Friday, September 10, 2010

wow

This may be the least amount I have ever written in a year. The poetry blog hasnt had an update in 8 months. I spose that piece a few posts down could go there... but in general I just havent been writing. I come up with poems and songs and let them go with the wind that blew them into my ears in the first place.
I think there is a lot of good going on in my life, so I haven't felt the need to write or complain... I have been seeing friends so often that I don't need the retreat to my private (public) journal... I have been going to counseling so I have an outlet for some of the more private matters... I had a kickass roommate for a while and even though she is gone I still get to hang with her now and then. My other roommate and I are spending a lot of time watching movies and smirking at the cheesy shit on tv...
I also just feel extremely boring.
I wrote a bit on my trip, but it wasn't anything too crazy.
Work is extremely fulfilling... for now. I love my coworkers... I just really enjoy their presence. I wish it felt more natural to break some of those barriers down and hang out with them outside of work. I am really enjoying just laughing and joking with the students... there is a tremendous amount of positivity in the air and its addicting ... so much so that when the students are suddenly having a bad day it feels really stressful... (wish me luck for winter) There is also clearly a tremendous amount of learning going on at all different levels... I helped a kid learn some basic math and he was so charmed or whatever that when he saw me walk by the room today he waved me over to help again. Its funny because I think my math level is really low right now so I am just barely ahead of him... meaning when he struggles to get through one but manages I also feel like I accomplished something great because I barely understand it myself.
By the end of the day the kids wake up and get into the discussions, they are intimidated earlier in the day but by the end they are all sharing their opinions.

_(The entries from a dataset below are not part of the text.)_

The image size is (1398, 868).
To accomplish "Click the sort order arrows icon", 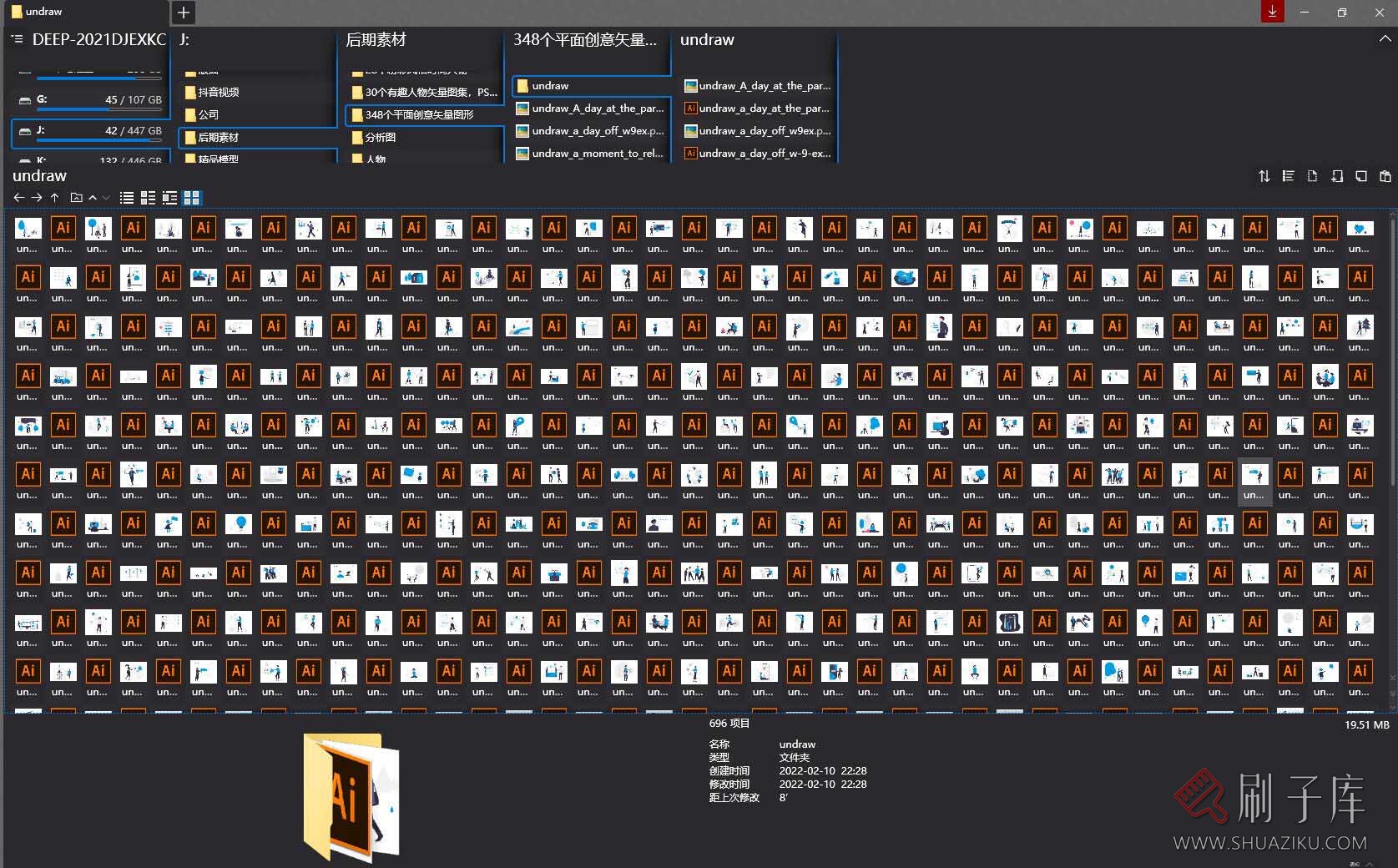I will coord(1264,176).
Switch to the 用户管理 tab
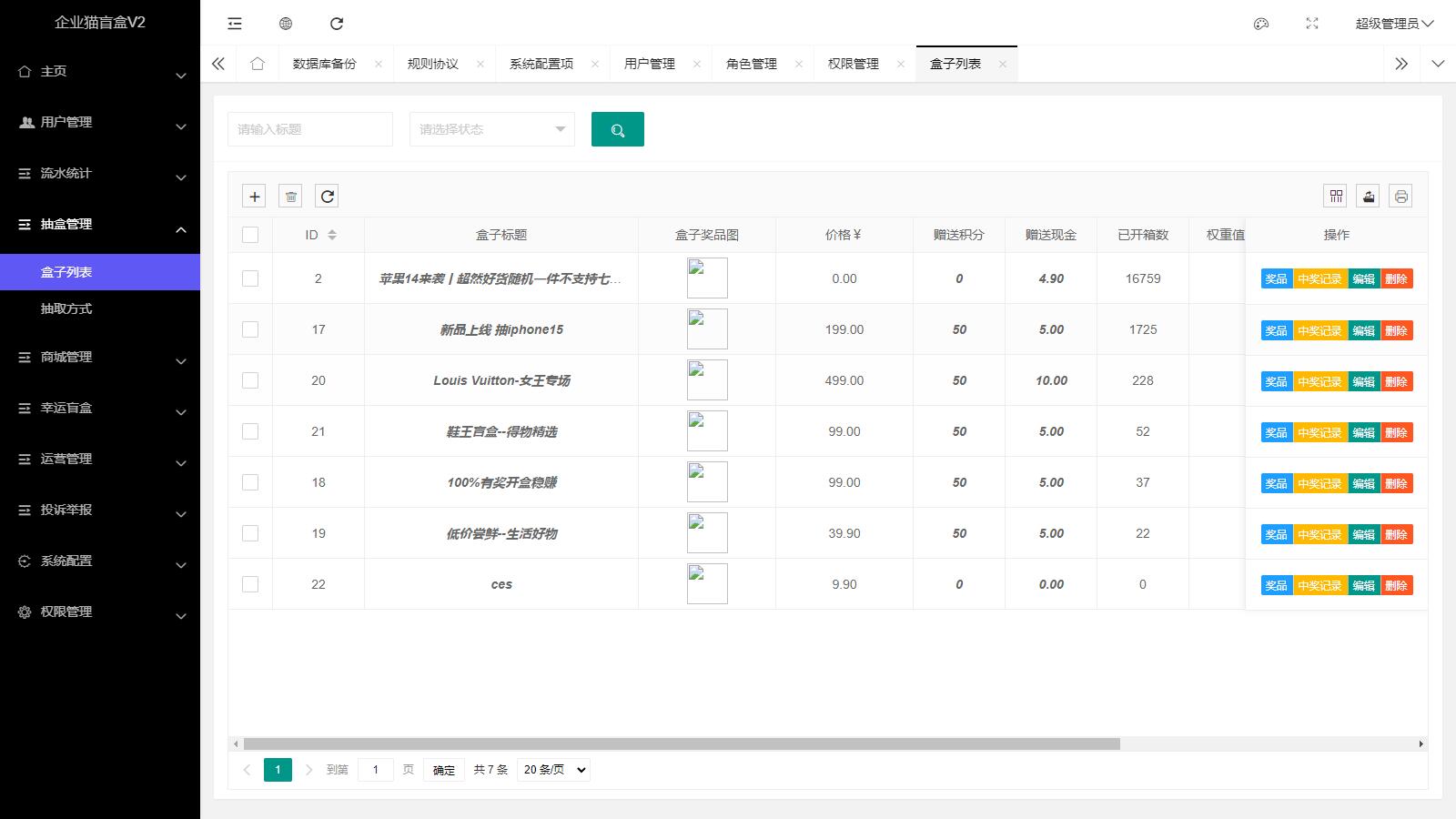The height and width of the screenshot is (819, 1456). 650,64
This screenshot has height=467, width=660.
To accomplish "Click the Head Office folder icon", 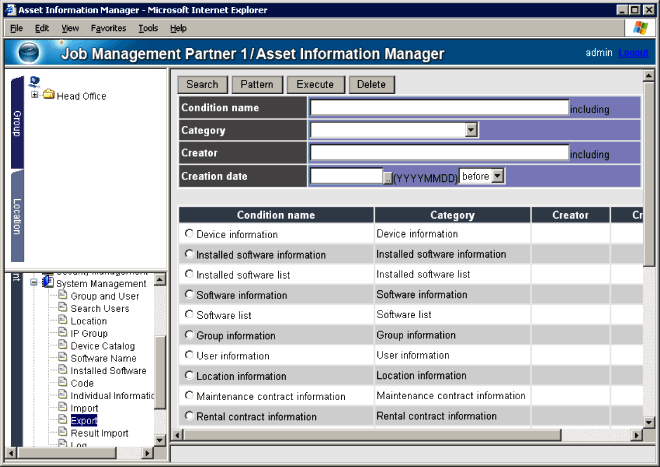I will pos(48,95).
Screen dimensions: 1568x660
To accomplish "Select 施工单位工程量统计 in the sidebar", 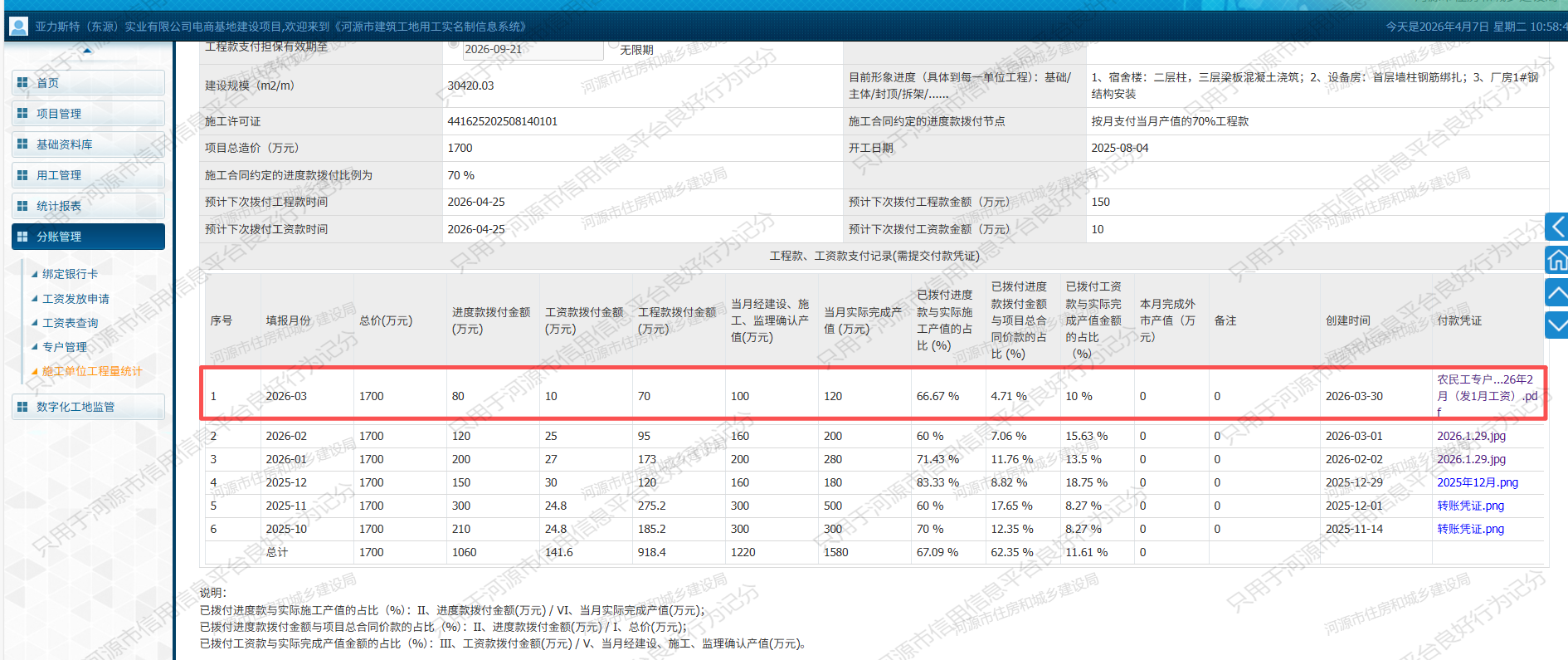I will [x=91, y=371].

Today we were discussing the concept of democracy (real democracy -majority rule shit) I had the students do a reading, find a definition and examples of how it played out in ancient Greece, then real descriptions of how the popular philosophers felt about it, Socrates, Plato, Aristotle, not big fans of the democracy... but why?
Eventually they could recognize the positives and negatives... and felt fairly strongly that majority rule wasn't a great concept... but then instantly they were asking questions... why do we still try it? why try to improve it? why not go with something else? What else is there? etc etc... and they are simple questions but then you follow their line of reasoning for a second and pose another question... all of a sudden I have one student who sticks after class and says "I think it would be best to have an impartial group of outsiders who could hear all the different sides and make a good decision because they aren't personally invested." and I say "yeah I like where you are going with this, but we have that its called "court" she says yeah but that doesnt work... and I say so we have a second court a third court etc to look after the first one... anyway the whole process is fun because they are working from the ground up... its just cool to see how they end up thinking through the same things people have been thinking about for thousands of years... and it takes place in an hour in front of me.... I'm such a nerd and its golden.
Its just really really fun... really teaching is like the most fun ever.

I just wish I could share more... had the opportunity and the right medium and the right way to say or show or have them act out so that they would all have those breakthroughs just constantly brain matter splattered everywhere from the constant expansion. Tasmanian devil tornadoes of learning. Sometimes it feels that way at the end of the day... like everything is just too chaotic... but other times its just simple beauty.
I had students in my homeroom develop goals for the day, week, month and trimester...
one of the students said "I want to create a LGBT club next week" (I have noticed people generally say the initials they identify with closer to the front) she put up posters before the end of the day, and I got to smile and let her know WE WILL get her any books or movies or anything she thinks would help. She asked a coworker about it when she was making posters and seemed hyped when she realized she could lead the group herself (without teachers interfering, though of course willing to help).

In the last week I have heard students say that this school or this curriculum or this environment or whatever has changed their life for the better at least once a day.
I have also seen something like 10 graduates of the school return in the first two weeks, several asked if they could sit in on classes. We have also had probably 5-10 students who got kicked out return to our school, or show up just to visit and say hi.

I dunno, it just makes me happy, makes me proud.


I have not gone to the gym in a while...
I have not talked to a friend of mine who I really want to call or text or drop a facebook note to... because I am worried she hates me.
I have not attempted to talk to anyone about dating, or mating.
But I have thought about all three of those at least 10 times a day for the past week or two.